No single statistic can adequately tell the story of the accounting profession’s current health and long-term forecast. But among the many trend lines the AICPA has been monitoring and responding to in recent years is the gap between the number of recent college graduates with accounting degrees and the volume of new candidates sitting for the CPA exam.
Enrollment in accounting programs and hiring by public accounting firms of accounting graduates have reached record highs. But while the number of college graduates with both bachelor’s and master’s degrees is increasing, the number of new exam candidates and examination sections taken annually remains flat.
“We’ve been looking into this issue in great detail and are considering a number of professionwide initiatives to complement our existing programs and ensure that qualified accounting graduates are earning their CPA license,” AICPA CEO and President Barry Melancon said in August, when the Institute released its 2015 Trends in the Supply of Accounting Graduates and Demand for Public Accounting Recruits report.
On Tuesday, the AICPA’s Joanne Fiore and accounting educator Sharon Lassar, CPA, Ph.D., outlined some of the ongoing work. “Our focus has always been, and continues to be, moving accounting students to the CPA exam and working to close the gap between the two,” Fiore, vice president–Professional Media, Pathways & Inclusion for the AICPA, said during a presentation at the AICPA fall Council meeting.
“The research underlines the need for an holistic approach to the pipeline,” said Lassar, director of the Daniels College of Business School of Accountancy at the University of Denver and a member and incoming chair of the AICPA Pre-certification Education Executive Committee (PcEEC).
Fiore said the Institute’s strategy employs continuous engagement with students, candidates, and CPAs and efforts to build a supportive pro-CPA environment throughout the pipeline. In a separate presentation on Tuesday, Rich Caturano, a past AICPA chairman, addressed the AICPA’s diversity and inclusion initiatives.
Here’s a look at some of the initiatives discussed Tuesday:
- The CPA Exam Candidate Success report, slated for release by the AICPA this fall, identifies and shares best practices that drive more students to licensure. The goal of the study and report is to spotlight best practices that can be used on college campuses. The researchers received input from faculty at more than 50 schools that included ideas for creating more positive “CPA cultures” on campuses. Previous AICPA-commissioned research showed that a pro-CPA culture was one of the top three influences on college students’ likelihood to pursue licensure.
- To put more people on campuses to promote CPA, the AICPA and state CPA societies are working on a pilot program on student recruitment, using co-branded materials and ultimately creating a shared student experience. Students would join the AICPA and their state society at the same time and have the support of both on their journey to licensure.
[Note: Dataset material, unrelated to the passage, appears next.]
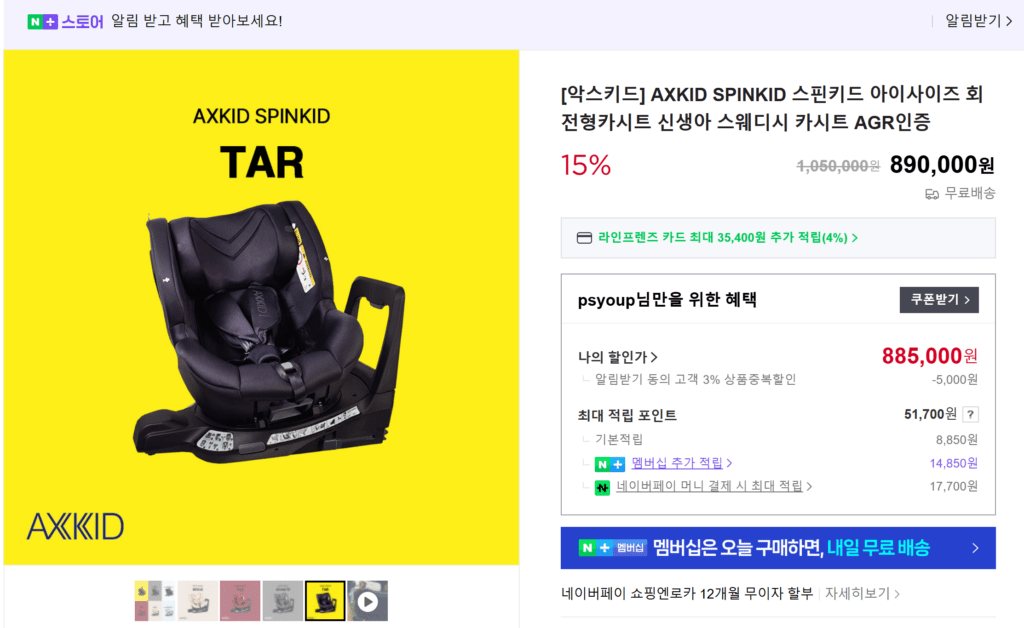Click the N+ 멤버십 logo in the blue banner
The image size is (1024, 628).
point(613,548)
The pilot program is expected to launch early next year in a handful of states.
- In an effort to further develop champions on campus, the AICPA is providing resources to its scholarship recipients to spend eight hours each semester holding events on campus to promote the CPA.
- To address demands for accounting faculty, a second iteration of the Accounting Doctoral Scholars Program is being considered. The program’s first iteration moved 108 CPAs from practice into the classroom.
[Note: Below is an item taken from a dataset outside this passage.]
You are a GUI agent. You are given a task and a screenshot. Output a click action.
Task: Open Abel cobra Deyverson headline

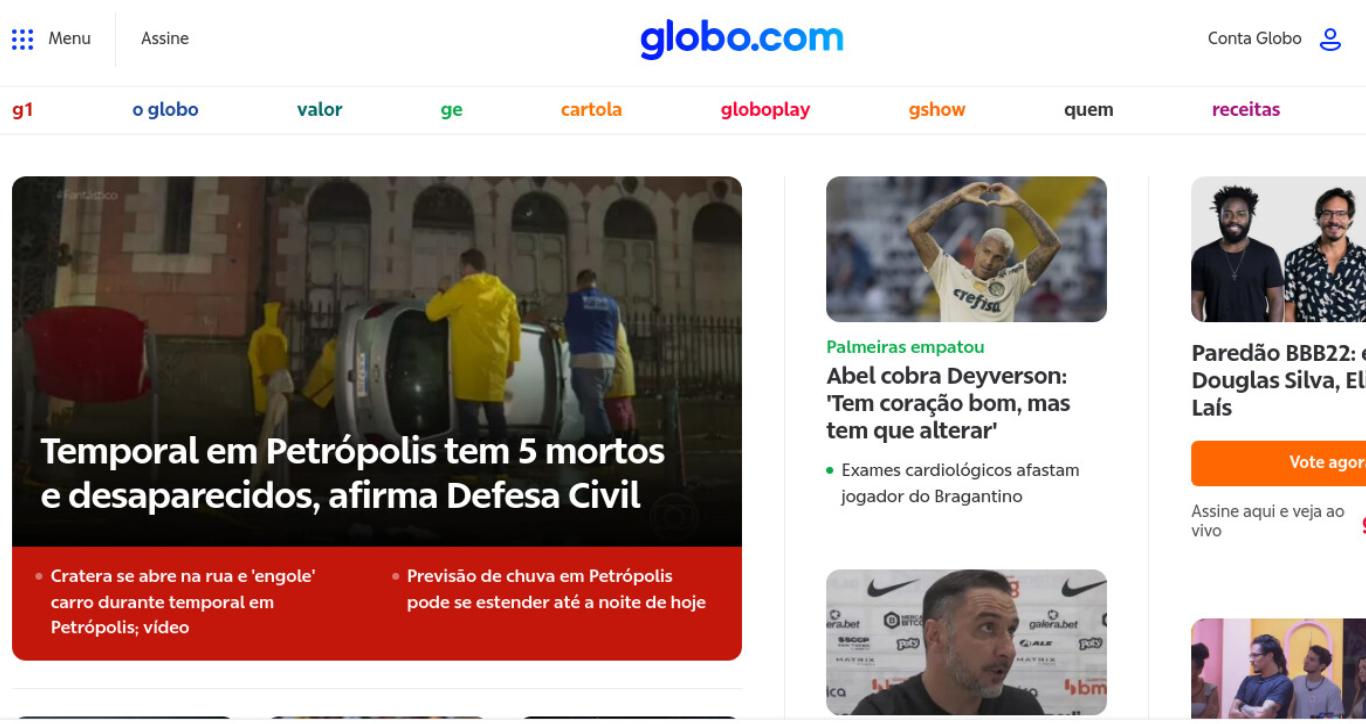948,404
- Ongoing research by the AICPA that will complement the Trends report is examining the hiring of accounting graduates in industry. This is of special interest because many accounting graduates who go straight into industry do not sit for the CPA exam.
- The PcEEC’s membership has been expanded, and subcommittees have been formed to thoroughly address multiple issues, such as the impact of accreditation, simultaneously. Other initiatives include building an academic champion program working with academics at select universities to help them promote the CPA.
- Scholarships: Last year, because of members’ donations to the AICPA Foundation, the dollar amounts of scholarships awarded increased by 46% to students who plan to become CPAs. “By offering scholarships to accounting students, we are showing our support and encouraging the next generation of CPAs,” Fiore said in an interview. “And we have asked them to give back to the profession by holding on-campus events and advocating for the profession.”
- Three unique tools are available to enhance diversity and inclusion efforts. The Accounting Inclusion Maturity Model gives firm and business leaders an opportunity to perform a comprehensive self-assessment of their progress in fostering diversity and inclusion. The Recruitment and Retention Toolkit highlights best practices for attracting, recruiting, and retaining a diverse workforce. And the monthly newsletter Inclusion Solutions curates top news on diversity and inclusion. The tools are available at aicpa.org/diversity.
- To strengthen the CPA brand’s online presence at the high school level, the AICPA relaunched StartHereGoPlaces.com with 60 new resources for faculty to provide them tools to help guide students in their career choices. The site also includes a new game for students, Bank On It, with more than 1,500 questions and tournament functionality, so students can test their knowledge. On the ThisWayToCPA.com site for college students, a new CPA Exam & Licensure Center tool informs students on the process and requirements of becoming a CPA. Because users increasingly visit those sites on mobile devices, both websites are now fully responsive, making them more accessible on smartphones and tablets.
- Recognizing the growing number of future CPAs that start out in community college, the AICPA is beefing up its community college programs by increasing scholarships and developing other resources to help bridge the gap for students transferring from two-year to four-year programs.